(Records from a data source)
%%

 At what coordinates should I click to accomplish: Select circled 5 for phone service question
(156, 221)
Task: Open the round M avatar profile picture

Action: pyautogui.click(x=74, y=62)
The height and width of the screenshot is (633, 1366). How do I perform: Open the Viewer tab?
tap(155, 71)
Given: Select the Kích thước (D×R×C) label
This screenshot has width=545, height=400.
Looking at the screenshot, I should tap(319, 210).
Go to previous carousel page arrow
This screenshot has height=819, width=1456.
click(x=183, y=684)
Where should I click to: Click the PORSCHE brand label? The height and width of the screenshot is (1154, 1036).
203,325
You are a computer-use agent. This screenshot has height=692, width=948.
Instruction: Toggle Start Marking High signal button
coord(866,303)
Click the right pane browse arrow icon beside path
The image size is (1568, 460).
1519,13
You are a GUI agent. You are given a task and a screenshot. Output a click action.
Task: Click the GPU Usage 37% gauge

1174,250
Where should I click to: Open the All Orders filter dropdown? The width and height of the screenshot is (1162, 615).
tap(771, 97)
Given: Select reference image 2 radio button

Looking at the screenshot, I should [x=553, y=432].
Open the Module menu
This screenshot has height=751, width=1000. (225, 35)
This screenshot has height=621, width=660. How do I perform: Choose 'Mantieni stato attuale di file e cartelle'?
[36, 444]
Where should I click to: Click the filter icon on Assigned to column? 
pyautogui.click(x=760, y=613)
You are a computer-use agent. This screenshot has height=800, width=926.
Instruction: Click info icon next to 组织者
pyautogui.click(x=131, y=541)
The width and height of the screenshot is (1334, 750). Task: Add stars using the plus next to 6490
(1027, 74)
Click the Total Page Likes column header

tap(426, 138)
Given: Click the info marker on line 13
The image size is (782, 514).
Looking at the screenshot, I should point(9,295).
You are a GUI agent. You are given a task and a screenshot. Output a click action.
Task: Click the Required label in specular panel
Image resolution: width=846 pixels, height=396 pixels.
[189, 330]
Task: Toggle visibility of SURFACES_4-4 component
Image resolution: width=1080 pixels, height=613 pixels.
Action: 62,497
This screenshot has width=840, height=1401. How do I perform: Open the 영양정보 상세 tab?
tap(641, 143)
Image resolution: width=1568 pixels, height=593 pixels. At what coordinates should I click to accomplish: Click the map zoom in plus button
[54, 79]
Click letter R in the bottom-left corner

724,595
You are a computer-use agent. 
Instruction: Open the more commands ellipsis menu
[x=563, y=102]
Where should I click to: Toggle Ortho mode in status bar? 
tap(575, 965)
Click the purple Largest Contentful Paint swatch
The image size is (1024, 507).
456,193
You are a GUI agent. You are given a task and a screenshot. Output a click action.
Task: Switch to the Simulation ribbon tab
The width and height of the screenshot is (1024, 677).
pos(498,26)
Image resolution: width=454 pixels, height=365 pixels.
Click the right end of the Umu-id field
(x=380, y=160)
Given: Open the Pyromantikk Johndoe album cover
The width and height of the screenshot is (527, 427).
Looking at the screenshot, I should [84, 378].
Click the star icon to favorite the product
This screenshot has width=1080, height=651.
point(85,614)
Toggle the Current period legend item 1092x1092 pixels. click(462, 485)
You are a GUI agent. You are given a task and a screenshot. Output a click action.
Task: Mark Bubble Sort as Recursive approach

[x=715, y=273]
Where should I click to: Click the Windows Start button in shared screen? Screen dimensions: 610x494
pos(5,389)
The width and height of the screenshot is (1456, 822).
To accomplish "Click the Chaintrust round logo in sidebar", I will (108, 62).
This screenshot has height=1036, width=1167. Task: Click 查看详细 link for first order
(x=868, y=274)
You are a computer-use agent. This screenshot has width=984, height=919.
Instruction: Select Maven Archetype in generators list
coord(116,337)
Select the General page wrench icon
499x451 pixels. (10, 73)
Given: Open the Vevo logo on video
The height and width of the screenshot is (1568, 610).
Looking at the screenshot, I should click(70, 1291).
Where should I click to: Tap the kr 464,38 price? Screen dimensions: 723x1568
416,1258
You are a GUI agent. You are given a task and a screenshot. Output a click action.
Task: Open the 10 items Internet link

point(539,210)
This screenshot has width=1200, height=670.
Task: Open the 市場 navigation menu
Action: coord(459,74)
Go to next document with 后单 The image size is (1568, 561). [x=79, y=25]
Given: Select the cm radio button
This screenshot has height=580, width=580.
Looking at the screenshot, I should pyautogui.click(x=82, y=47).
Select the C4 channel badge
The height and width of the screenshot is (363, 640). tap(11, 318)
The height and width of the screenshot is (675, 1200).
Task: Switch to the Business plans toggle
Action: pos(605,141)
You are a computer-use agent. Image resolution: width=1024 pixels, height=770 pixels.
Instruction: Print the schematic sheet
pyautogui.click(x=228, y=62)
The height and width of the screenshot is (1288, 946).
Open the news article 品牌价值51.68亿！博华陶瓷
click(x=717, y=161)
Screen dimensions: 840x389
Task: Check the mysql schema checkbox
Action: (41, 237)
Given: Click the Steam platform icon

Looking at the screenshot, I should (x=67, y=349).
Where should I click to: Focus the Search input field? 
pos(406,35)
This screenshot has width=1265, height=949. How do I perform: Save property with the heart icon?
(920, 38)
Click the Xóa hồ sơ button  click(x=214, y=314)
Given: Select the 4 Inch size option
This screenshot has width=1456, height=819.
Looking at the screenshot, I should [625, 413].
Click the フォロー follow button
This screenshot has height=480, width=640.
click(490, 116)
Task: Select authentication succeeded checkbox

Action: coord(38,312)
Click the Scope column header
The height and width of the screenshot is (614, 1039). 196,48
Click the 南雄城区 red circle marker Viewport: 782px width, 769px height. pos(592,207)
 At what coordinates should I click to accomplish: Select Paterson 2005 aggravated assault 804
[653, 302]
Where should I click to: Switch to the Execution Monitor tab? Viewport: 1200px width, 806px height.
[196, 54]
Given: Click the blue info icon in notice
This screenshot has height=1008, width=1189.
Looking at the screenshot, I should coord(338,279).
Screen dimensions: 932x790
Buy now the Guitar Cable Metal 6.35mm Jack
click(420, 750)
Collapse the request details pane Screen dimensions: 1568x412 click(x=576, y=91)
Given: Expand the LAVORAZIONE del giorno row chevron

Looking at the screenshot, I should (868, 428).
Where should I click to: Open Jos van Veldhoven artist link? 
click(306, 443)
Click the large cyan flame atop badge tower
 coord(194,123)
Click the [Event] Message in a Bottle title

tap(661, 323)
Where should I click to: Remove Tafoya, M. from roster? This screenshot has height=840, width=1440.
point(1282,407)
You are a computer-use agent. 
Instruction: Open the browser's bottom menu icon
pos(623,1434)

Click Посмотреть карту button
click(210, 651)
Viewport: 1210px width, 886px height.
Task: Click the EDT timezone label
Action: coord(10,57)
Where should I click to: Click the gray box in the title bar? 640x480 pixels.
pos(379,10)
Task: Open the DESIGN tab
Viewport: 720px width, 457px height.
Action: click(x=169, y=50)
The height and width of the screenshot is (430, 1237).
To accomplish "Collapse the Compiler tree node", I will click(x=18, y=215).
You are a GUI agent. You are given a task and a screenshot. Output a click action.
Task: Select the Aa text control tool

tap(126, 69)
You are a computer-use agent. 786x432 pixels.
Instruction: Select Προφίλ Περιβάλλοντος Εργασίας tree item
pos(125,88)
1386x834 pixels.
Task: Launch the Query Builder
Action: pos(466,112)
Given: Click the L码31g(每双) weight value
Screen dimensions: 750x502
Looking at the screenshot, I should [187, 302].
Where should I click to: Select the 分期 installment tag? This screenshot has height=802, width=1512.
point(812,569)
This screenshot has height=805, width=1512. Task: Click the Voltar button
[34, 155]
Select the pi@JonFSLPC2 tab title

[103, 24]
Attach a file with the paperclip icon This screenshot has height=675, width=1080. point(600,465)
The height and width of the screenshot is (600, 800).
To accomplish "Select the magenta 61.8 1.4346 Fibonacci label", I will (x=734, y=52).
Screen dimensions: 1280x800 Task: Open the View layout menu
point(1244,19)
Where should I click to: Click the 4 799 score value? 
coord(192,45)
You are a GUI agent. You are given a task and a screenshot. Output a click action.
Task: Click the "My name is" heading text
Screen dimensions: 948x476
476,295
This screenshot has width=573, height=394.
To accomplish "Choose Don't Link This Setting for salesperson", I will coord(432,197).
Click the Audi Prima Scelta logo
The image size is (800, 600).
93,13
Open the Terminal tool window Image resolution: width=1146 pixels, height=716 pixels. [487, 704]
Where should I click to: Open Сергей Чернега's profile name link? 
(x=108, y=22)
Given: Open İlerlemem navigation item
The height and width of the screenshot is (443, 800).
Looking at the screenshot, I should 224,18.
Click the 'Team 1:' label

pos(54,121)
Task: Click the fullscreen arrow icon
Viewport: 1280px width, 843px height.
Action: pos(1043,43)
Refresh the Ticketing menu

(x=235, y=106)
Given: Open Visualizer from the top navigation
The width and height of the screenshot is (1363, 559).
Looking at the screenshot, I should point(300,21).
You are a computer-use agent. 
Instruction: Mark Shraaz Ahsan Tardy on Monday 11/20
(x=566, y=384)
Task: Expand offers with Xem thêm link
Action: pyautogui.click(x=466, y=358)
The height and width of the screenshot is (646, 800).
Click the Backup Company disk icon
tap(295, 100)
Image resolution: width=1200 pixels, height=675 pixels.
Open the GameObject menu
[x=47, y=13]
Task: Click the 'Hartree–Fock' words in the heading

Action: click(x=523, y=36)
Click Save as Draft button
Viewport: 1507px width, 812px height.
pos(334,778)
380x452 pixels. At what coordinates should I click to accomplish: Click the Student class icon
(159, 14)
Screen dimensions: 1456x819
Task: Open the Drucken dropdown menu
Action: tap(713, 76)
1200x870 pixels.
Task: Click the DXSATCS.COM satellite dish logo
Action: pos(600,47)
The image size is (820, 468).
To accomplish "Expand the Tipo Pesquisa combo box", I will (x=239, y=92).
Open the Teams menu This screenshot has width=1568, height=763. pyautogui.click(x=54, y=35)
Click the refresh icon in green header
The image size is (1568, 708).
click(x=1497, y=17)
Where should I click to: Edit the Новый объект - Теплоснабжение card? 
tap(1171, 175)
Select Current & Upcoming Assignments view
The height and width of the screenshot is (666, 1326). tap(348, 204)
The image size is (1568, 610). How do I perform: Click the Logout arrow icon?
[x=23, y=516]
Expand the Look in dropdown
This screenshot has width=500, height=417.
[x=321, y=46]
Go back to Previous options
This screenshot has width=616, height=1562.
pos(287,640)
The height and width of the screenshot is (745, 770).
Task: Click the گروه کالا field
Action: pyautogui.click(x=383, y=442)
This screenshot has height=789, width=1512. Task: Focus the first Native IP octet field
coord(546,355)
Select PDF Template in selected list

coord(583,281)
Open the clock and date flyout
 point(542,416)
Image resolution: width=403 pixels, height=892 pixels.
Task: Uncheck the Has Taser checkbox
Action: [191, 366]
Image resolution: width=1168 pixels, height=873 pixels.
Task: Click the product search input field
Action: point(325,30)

%%

To do:
Among the entries above, identify all lines with "Collapse" and copy them.

Solution to the problem:
Collapse the request details pane Screen dimensions: 1568x412 click(x=576, y=91)
To accomplish "Collapse the Compiler tree node", I will click(x=18, y=215).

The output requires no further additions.